▸ YOUR INSTRUCTIONS
Would you please return the lines of the entries below starting at the line that has "Task: Click the Cyprus" and ending at the line that has "Given: Confirm with the OK button", both included, exactly as they are?

[Data records]
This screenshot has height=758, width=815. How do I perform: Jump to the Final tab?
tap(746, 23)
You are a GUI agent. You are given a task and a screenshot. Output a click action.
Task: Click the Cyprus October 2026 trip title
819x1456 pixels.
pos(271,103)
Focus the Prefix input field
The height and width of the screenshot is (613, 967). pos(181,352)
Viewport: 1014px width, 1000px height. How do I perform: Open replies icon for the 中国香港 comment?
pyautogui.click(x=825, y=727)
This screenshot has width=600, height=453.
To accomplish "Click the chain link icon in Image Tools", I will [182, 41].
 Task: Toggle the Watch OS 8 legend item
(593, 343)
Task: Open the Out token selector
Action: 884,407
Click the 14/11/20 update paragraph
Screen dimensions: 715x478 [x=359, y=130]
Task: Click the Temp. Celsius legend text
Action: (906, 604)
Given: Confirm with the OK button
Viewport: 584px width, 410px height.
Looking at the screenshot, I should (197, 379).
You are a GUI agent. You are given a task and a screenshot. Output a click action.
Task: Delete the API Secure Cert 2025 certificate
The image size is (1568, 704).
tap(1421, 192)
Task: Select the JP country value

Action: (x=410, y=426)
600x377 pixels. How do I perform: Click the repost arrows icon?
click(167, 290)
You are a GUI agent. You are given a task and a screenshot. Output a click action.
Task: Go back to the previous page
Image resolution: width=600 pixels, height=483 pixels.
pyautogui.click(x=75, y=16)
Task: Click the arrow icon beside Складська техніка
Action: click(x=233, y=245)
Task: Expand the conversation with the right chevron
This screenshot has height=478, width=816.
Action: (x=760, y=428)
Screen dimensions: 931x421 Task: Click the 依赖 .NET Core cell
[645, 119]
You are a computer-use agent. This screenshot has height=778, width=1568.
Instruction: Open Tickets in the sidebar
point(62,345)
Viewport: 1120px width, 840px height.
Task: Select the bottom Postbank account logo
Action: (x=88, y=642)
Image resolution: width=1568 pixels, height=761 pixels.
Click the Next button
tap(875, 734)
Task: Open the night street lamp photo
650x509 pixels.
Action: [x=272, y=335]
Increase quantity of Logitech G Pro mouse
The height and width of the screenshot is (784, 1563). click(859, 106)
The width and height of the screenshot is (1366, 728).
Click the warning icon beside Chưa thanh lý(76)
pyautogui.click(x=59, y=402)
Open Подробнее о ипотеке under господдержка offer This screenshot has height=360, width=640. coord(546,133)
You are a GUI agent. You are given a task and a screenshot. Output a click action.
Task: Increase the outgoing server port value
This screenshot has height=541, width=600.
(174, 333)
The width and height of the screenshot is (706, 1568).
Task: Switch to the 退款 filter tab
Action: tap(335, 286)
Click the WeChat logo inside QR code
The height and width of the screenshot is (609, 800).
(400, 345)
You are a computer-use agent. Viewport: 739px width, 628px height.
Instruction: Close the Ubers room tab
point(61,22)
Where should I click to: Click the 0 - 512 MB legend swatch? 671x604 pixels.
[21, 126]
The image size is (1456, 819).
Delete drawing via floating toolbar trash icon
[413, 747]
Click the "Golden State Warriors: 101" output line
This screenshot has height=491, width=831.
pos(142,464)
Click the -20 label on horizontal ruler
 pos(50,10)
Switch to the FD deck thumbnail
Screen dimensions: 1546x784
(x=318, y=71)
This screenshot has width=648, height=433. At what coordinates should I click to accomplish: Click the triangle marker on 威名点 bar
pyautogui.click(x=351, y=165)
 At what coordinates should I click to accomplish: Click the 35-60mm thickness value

▸ FINISHED TASK
Task: Click the Cyprus October 2026 trip title
819x1456 pixels.
pos(271,103)
Focus the Prefix input field
The height and width of the screenshot is (613, 967). pos(181,352)
Viewport: 1014px width, 1000px height. How do I perform: Open replies icon for the 中国香港 comment?
pyautogui.click(x=825, y=727)
This screenshot has width=600, height=453.
To accomplish "Click the chain link icon in Image Tools", I will [182, 41].
 Task: Toggle the Watch OS 8 legend item
(593, 343)
Task: Open the Out token selector
Action: 884,407
Click the 14/11/20 update paragraph
Screen dimensions: 715x478 [x=359, y=130]
Task: Click the Temp. Celsius legend text
Action: (906, 604)
Given: Confirm with the OK button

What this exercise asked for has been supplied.